(Stored items)
|---|

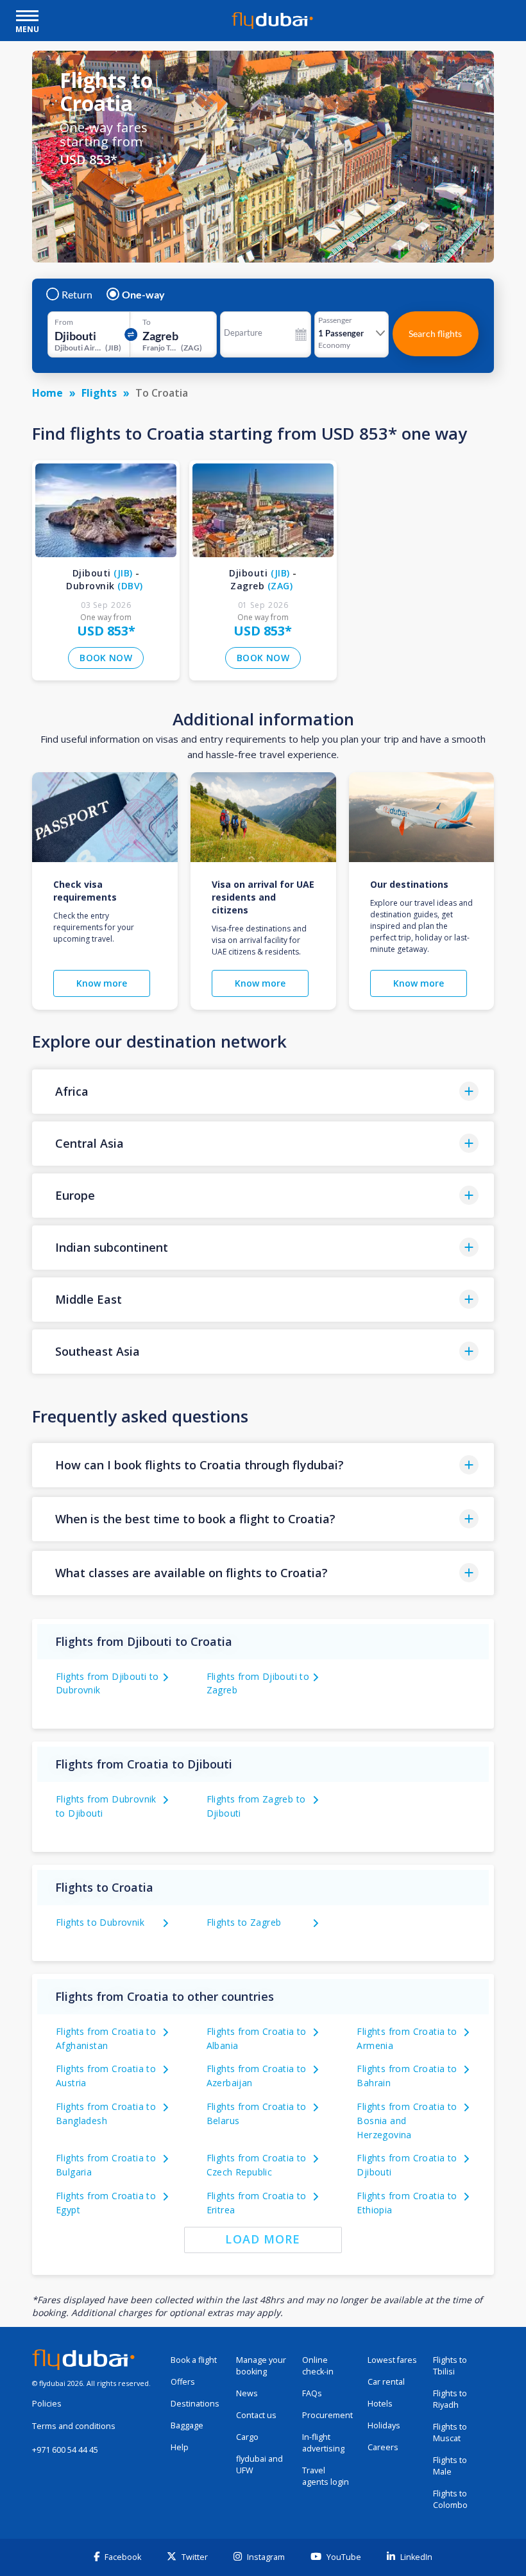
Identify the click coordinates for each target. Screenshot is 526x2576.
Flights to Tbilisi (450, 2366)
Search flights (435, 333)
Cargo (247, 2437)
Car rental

|---|

**Task item**
Each record should be written out exactly, and each image should be omitted.

**Problem solution**
Identify the click coordinates for each target. Screenshot is 526x2576.
Flights to Tbilisi (450, 2366)
Search flights (435, 333)
Cargo (247, 2437)
Car rental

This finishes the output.